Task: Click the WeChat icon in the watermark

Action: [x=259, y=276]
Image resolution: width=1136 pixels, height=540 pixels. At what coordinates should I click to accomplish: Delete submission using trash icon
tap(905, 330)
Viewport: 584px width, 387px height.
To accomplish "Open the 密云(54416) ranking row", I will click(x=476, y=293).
*****
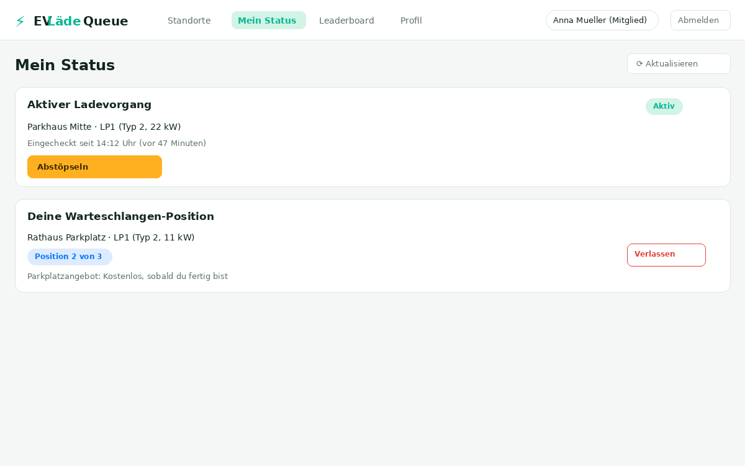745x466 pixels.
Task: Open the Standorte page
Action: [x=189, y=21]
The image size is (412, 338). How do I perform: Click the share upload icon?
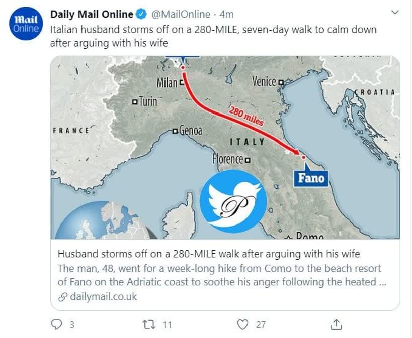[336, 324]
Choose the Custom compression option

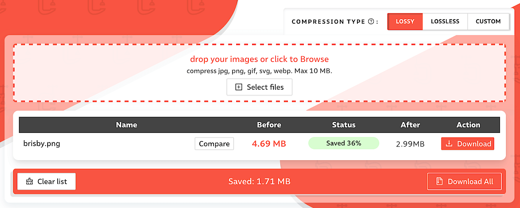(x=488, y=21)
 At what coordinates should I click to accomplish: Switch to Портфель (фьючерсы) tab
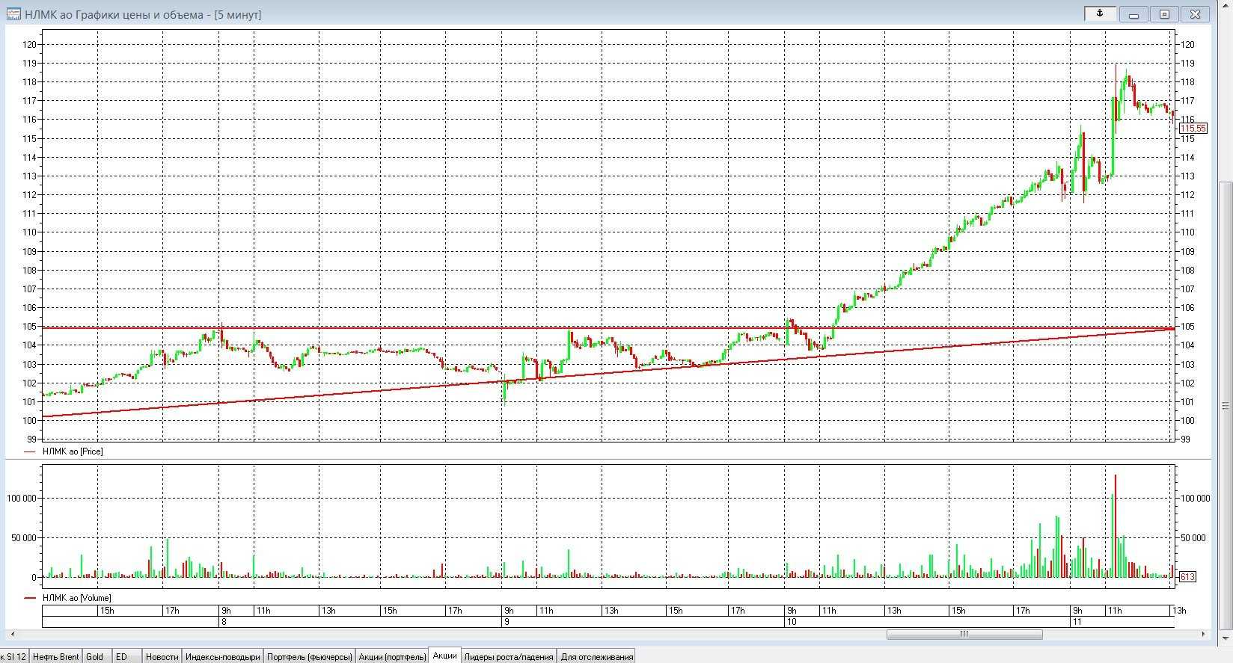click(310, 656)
*****
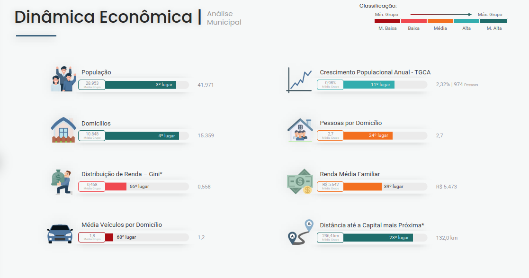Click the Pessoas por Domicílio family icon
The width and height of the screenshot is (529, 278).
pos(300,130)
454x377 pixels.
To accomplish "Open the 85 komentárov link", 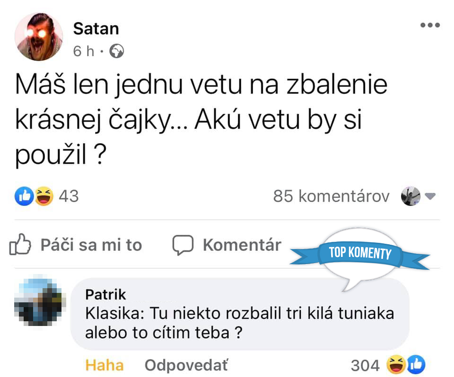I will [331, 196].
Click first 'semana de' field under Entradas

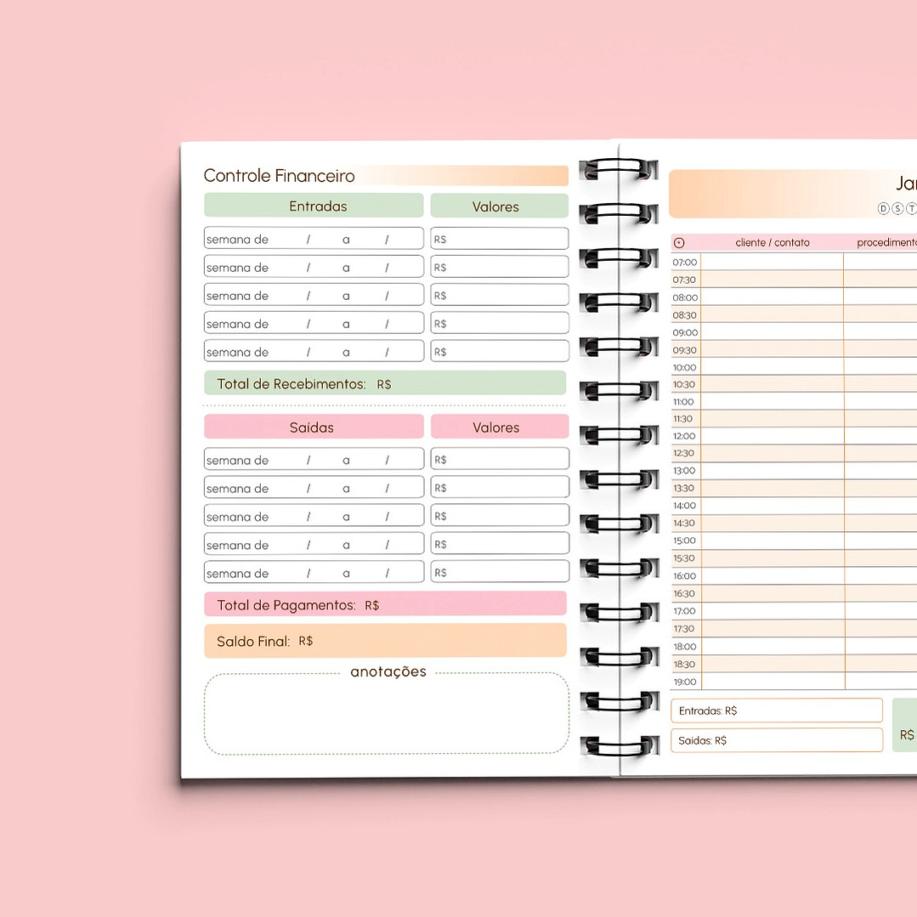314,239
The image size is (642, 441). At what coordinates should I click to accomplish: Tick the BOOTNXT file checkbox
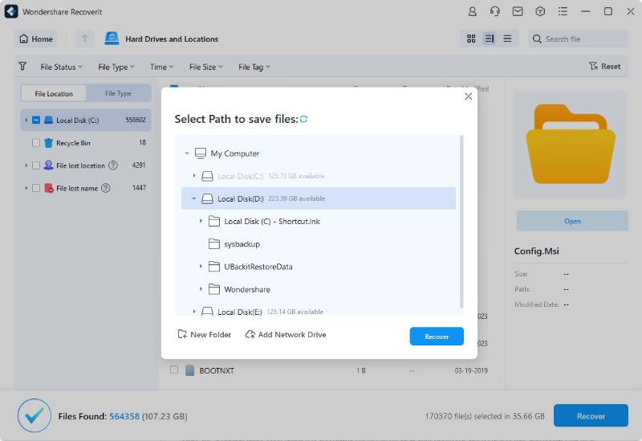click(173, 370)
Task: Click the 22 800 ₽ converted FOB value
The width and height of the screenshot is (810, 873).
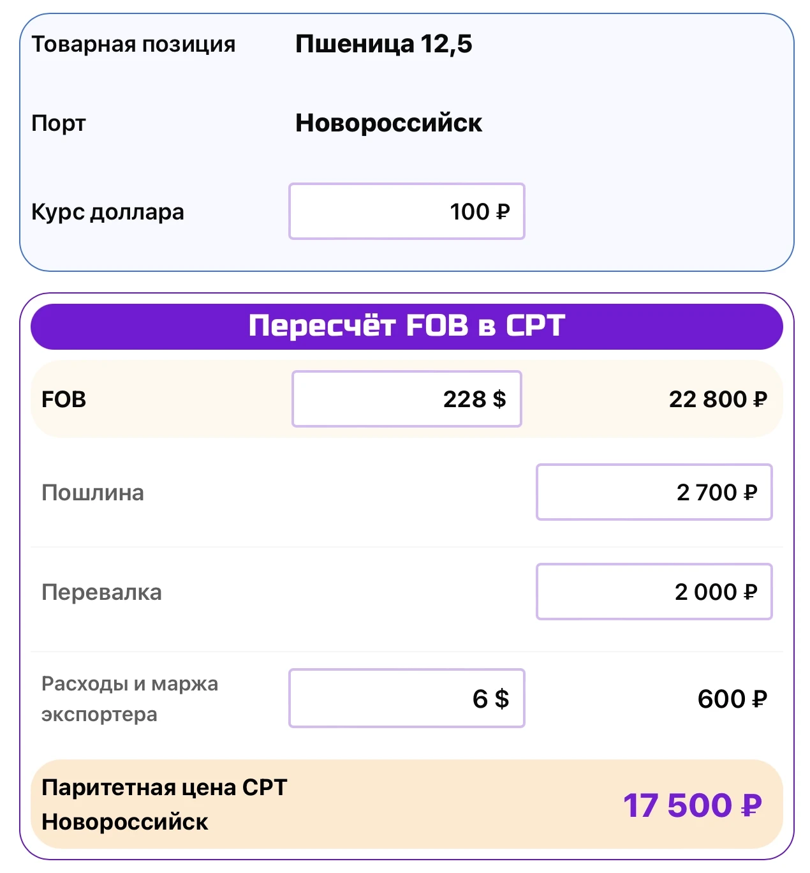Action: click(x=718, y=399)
*****
» Task requirements: Look above for the line containing "Task: Click the WeChat icon in the watermark". Output from there through the line containing "Viewport: 584px width, 387px height.", exactly and inclusively.

» Result of the exercise:
Task: Click the WeChat icon in the watermark

Action: [x=259, y=276]
Image resolution: width=1136 pixels, height=540 pixels. At what coordinates should I click to accomplish: Delete submission using trash icon
tap(905, 330)
Viewport: 584px width, 387px height.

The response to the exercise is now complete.